WHAT THE TASK REQUIRES
Transcribe the entries that follow, every word as written, and drop the pictures.

-------- RAW DATA

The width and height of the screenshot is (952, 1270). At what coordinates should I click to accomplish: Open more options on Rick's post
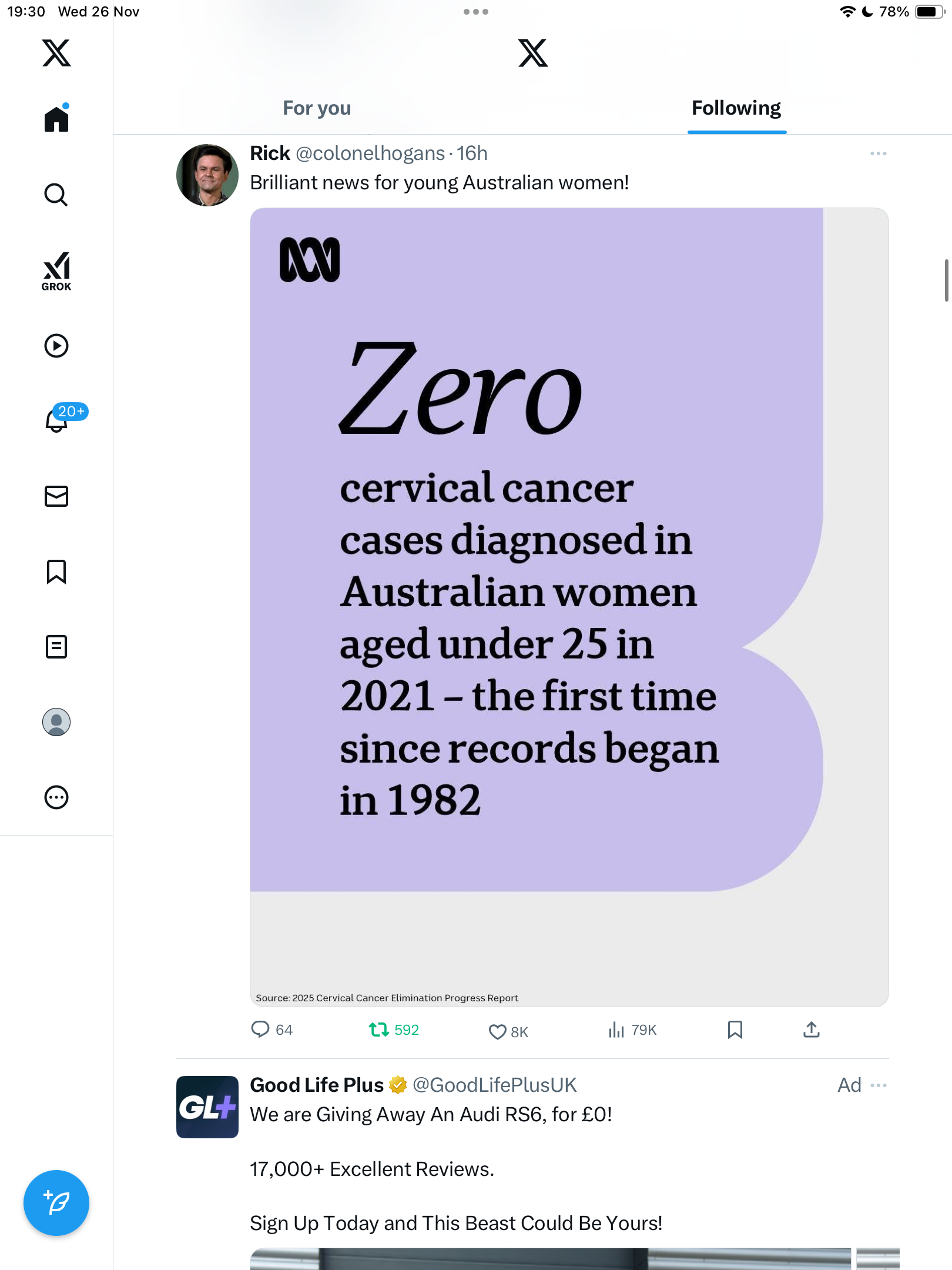coord(878,153)
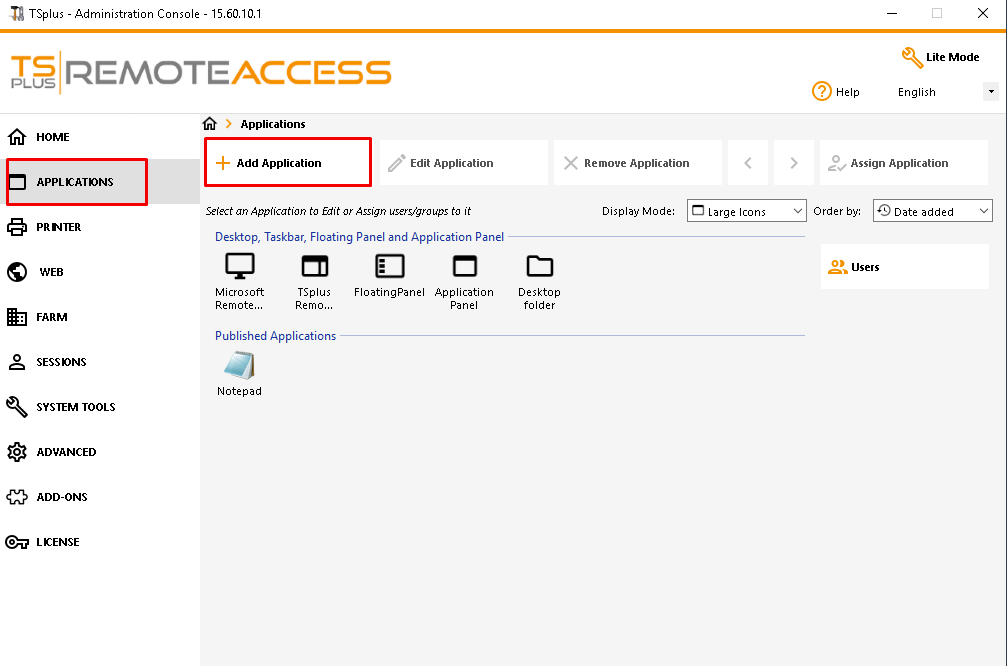
Task: Open System Tools from sidebar
Action: [x=75, y=407]
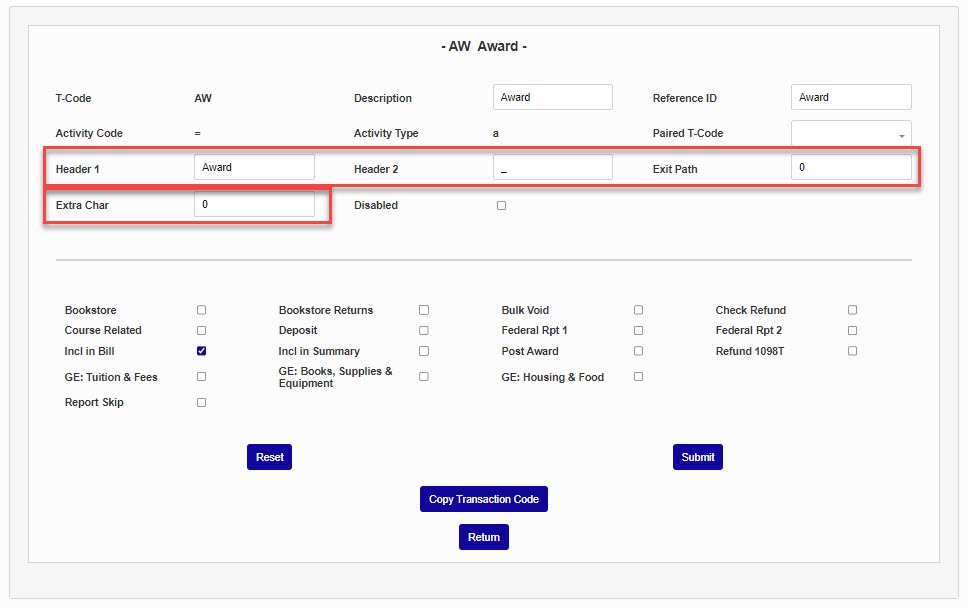
Task: Select the Exit Path input field
Action: tap(851, 168)
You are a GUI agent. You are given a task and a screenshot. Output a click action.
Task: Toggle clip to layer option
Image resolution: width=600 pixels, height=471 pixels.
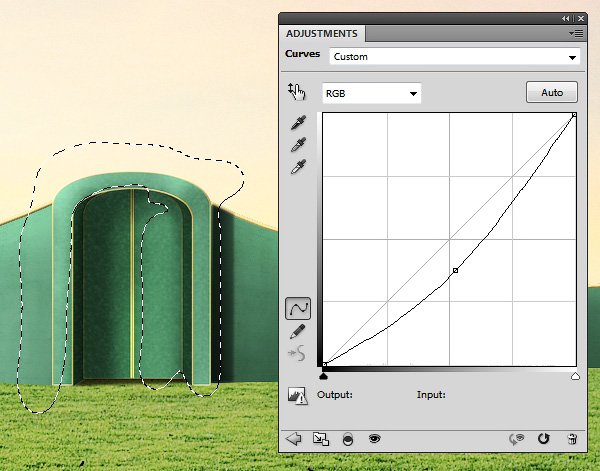(x=348, y=438)
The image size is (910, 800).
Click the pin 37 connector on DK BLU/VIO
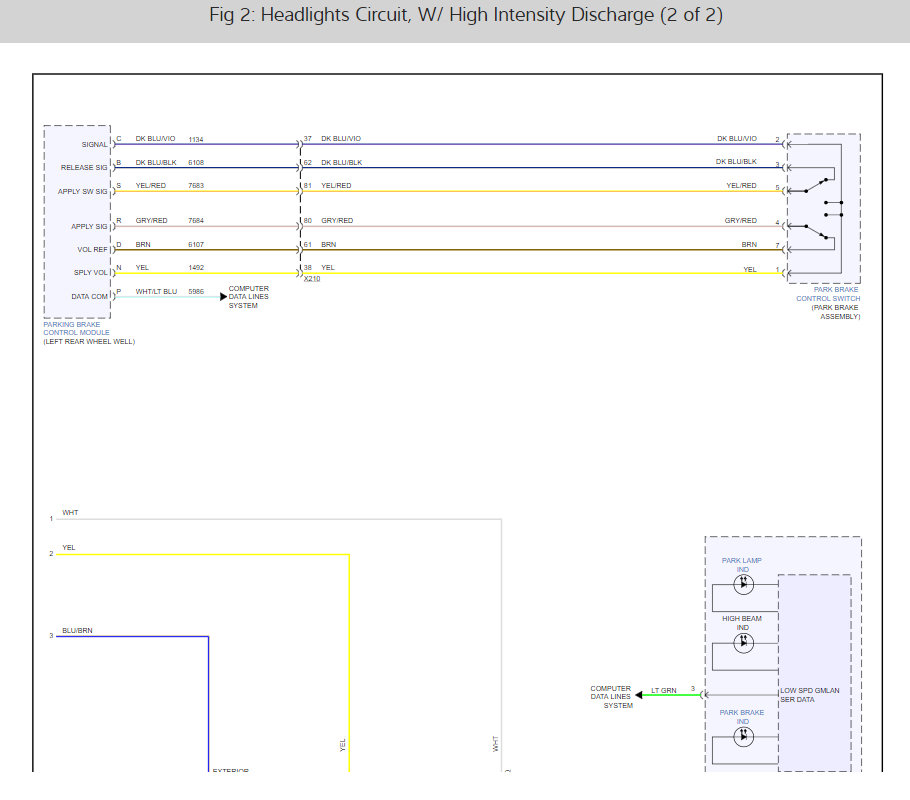(x=300, y=144)
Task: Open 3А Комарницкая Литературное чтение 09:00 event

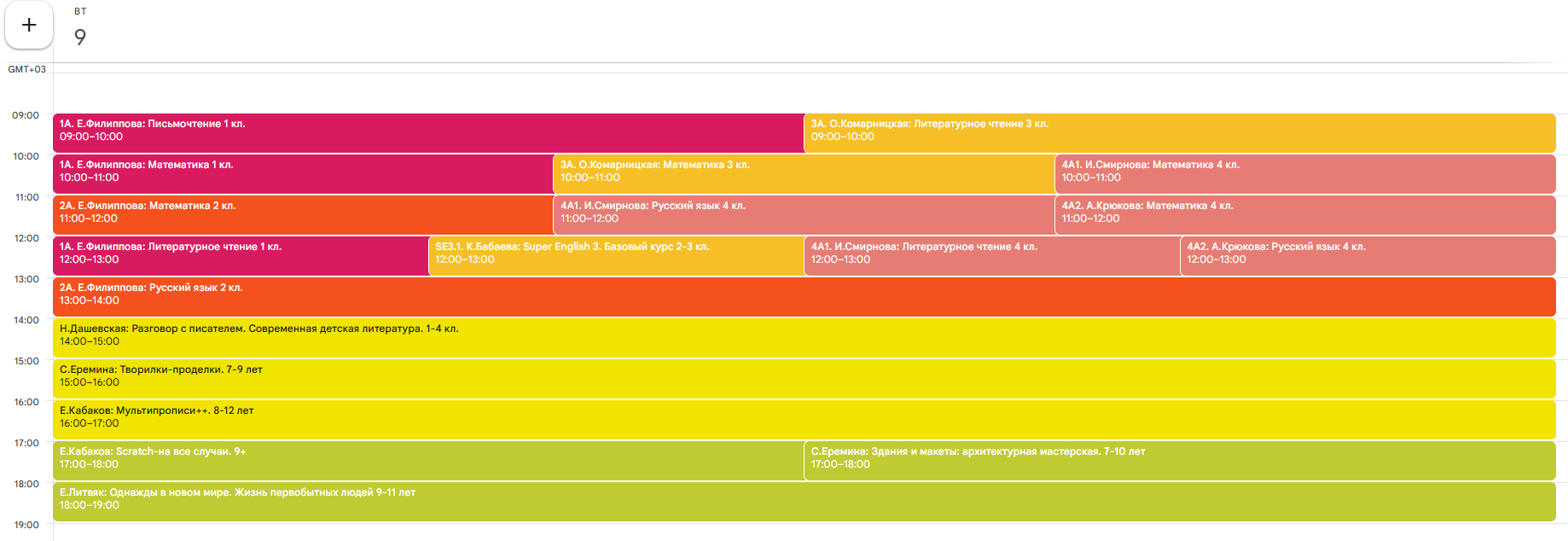Action: click(x=1179, y=133)
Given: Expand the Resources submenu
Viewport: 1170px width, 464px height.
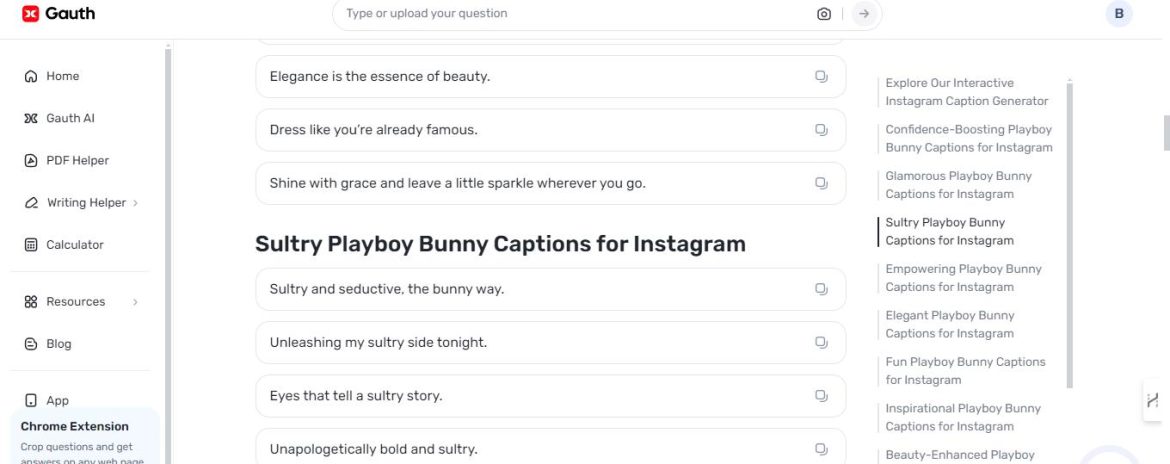Looking at the screenshot, I should coord(135,302).
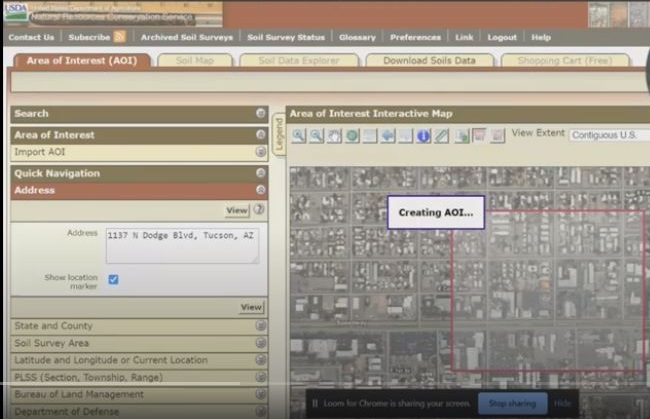Select the Zoom Out map tool

point(316,136)
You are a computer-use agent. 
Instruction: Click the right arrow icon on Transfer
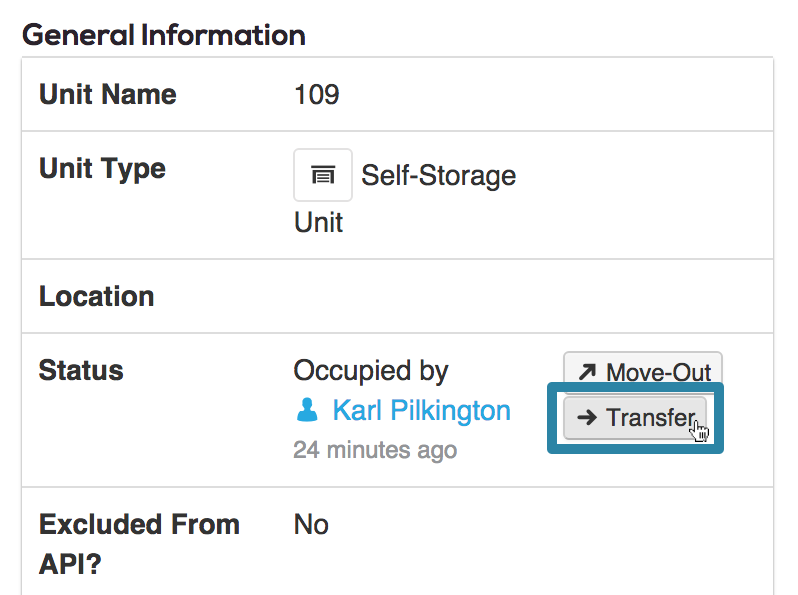587,418
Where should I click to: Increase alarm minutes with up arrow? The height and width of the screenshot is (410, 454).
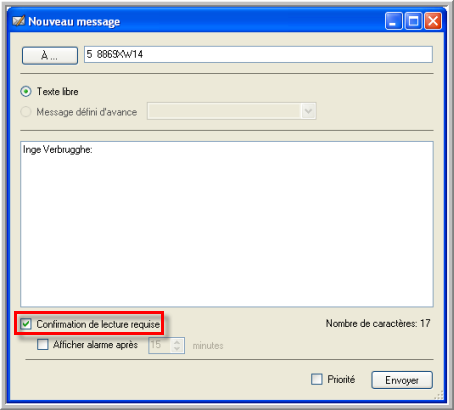coord(177,342)
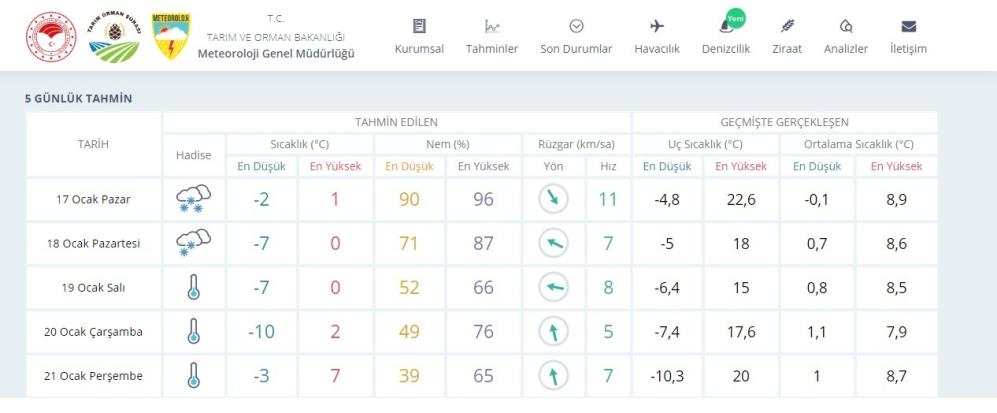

----------------

YOUR SOLUTION
The width and height of the screenshot is (952, 1270). At what coordinates should I click to accomplish: Open more options on Rick's post
coord(878,153)
Task: Open System Tools from sidebar
Action: [x=75, y=407]
Task: Select the Exit Path input field
Action: tap(851, 168)
You are a GUI agent. You are given a task and a screenshot. Output a click action.
Task: Toggle clip to layer option
Image resolution: width=600 pixels, height=471 pixels.
(x=348, y=438)
The image size is (910, 800).
Click the pin 37 connector on DK BLU/VIO
(x=300, y=144)
Task: Open 3А Комарницкая Литературное чтение 09:00 event

Action: click(x=1179, y=133)
Given: Expand the Resources submenu
Viewport: 1170px width, 464px height.
Looking at the screenshot, I should coord(135,302).
Select the Zoom Out map tool

point(316,136)
You are a computer-use agent. 
Instruction: Click the right arrow icon on Transfer
587,418
Where should I click to: Increase alarm minutes with up arrow? The height and width of the screenshot is (410, 454).
coord(177,342)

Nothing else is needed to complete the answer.